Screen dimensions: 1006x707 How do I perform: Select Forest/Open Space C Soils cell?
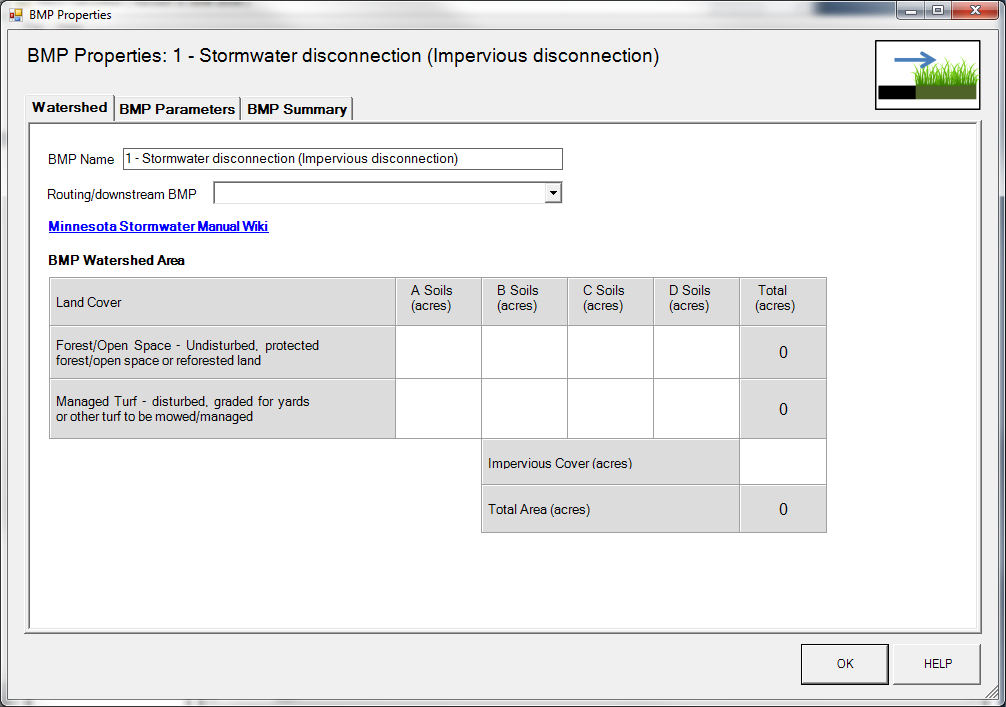(x=610, y=352)
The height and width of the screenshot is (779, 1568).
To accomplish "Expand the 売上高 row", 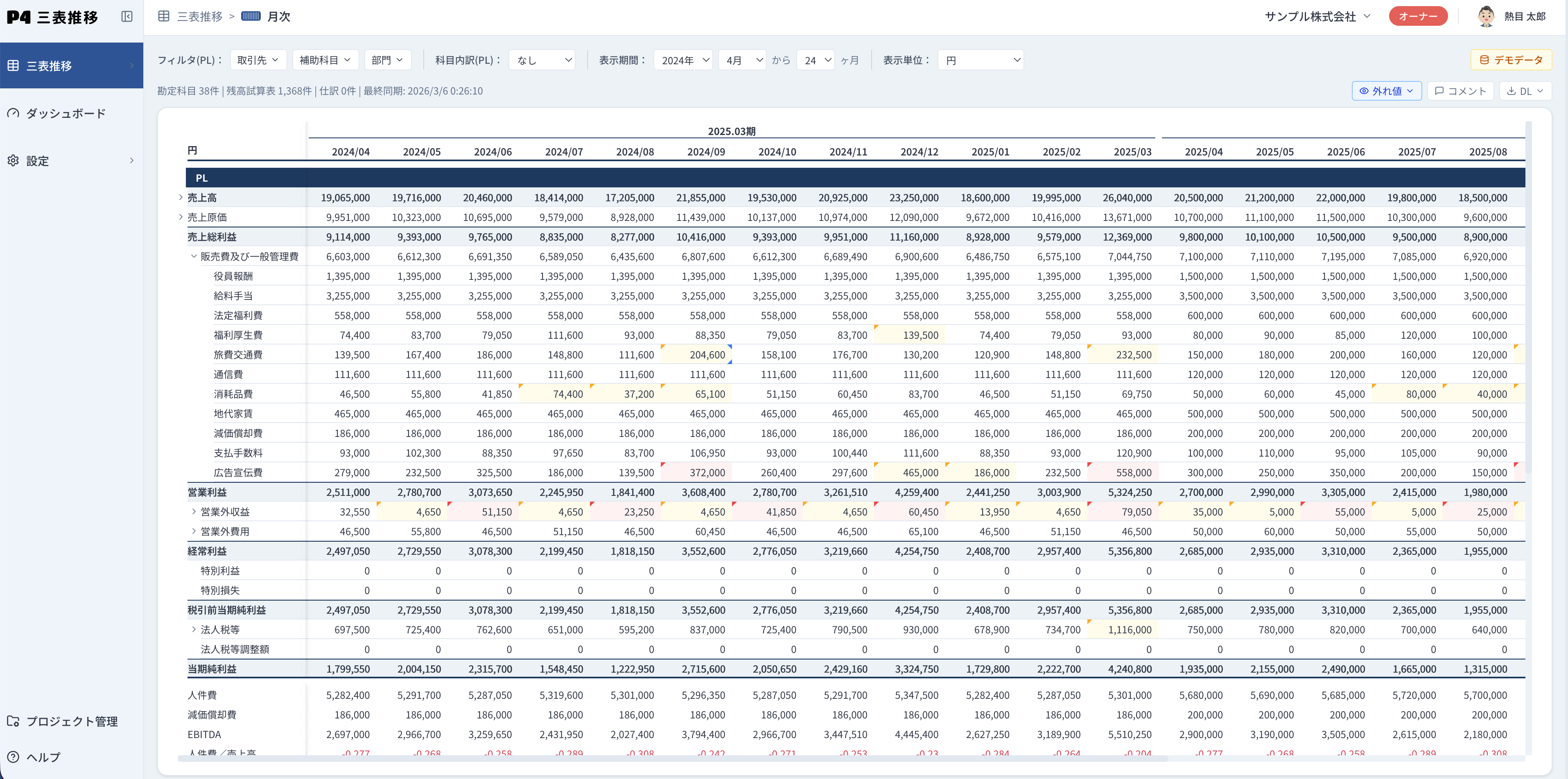I will [x=181, y=198].

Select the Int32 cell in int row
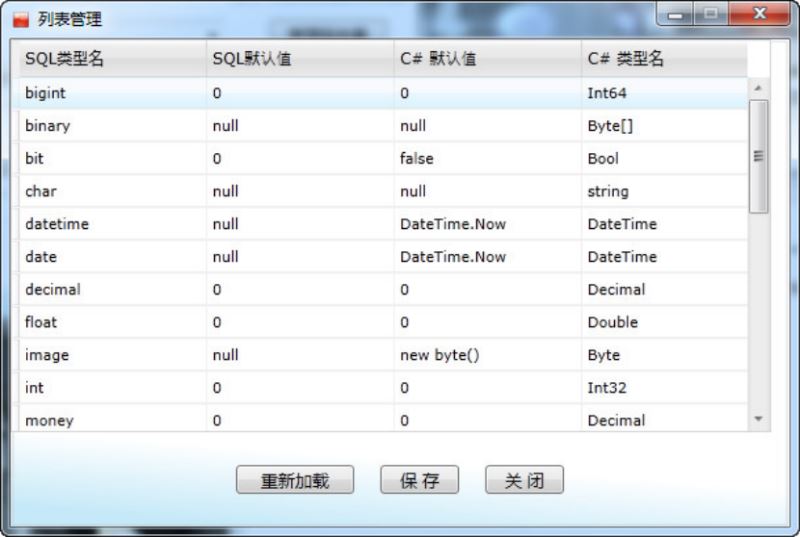point(607,388)
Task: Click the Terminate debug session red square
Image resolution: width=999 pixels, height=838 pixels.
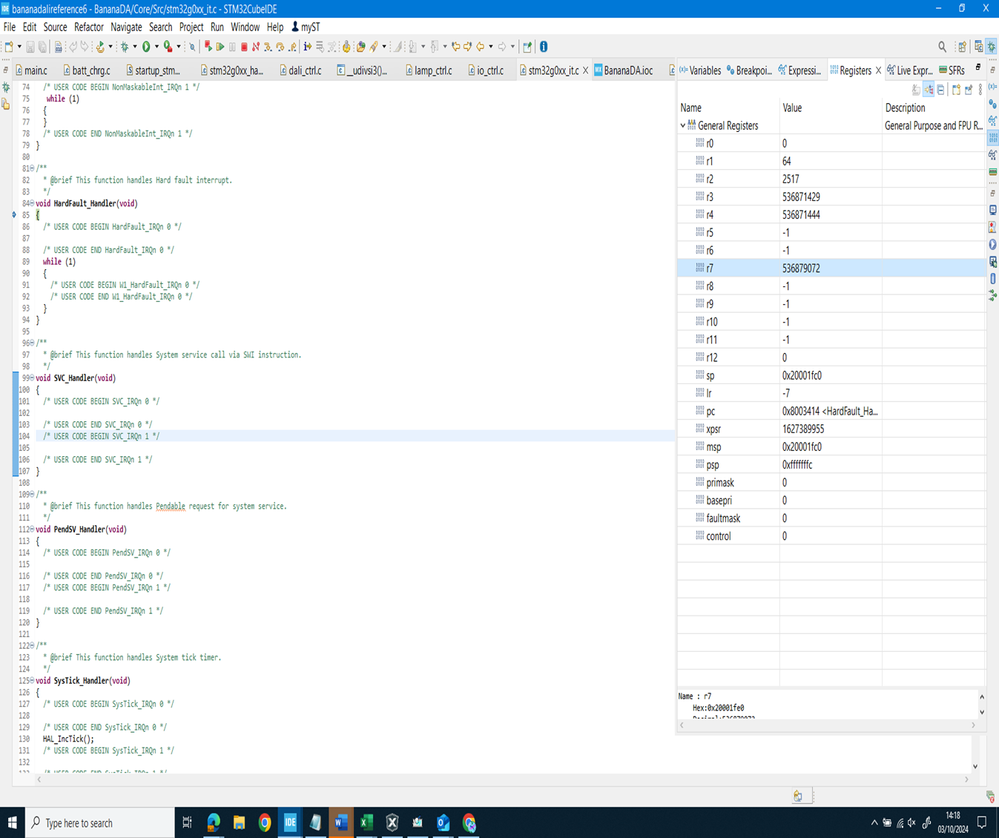Action: click(x=243, y=47)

Given request:
Pick out every line of the listing that contains the word "width".

Result:
The height and width of the screenshot is (779, 1568).
Image resolution: width=999 pixels, height=838 pixels.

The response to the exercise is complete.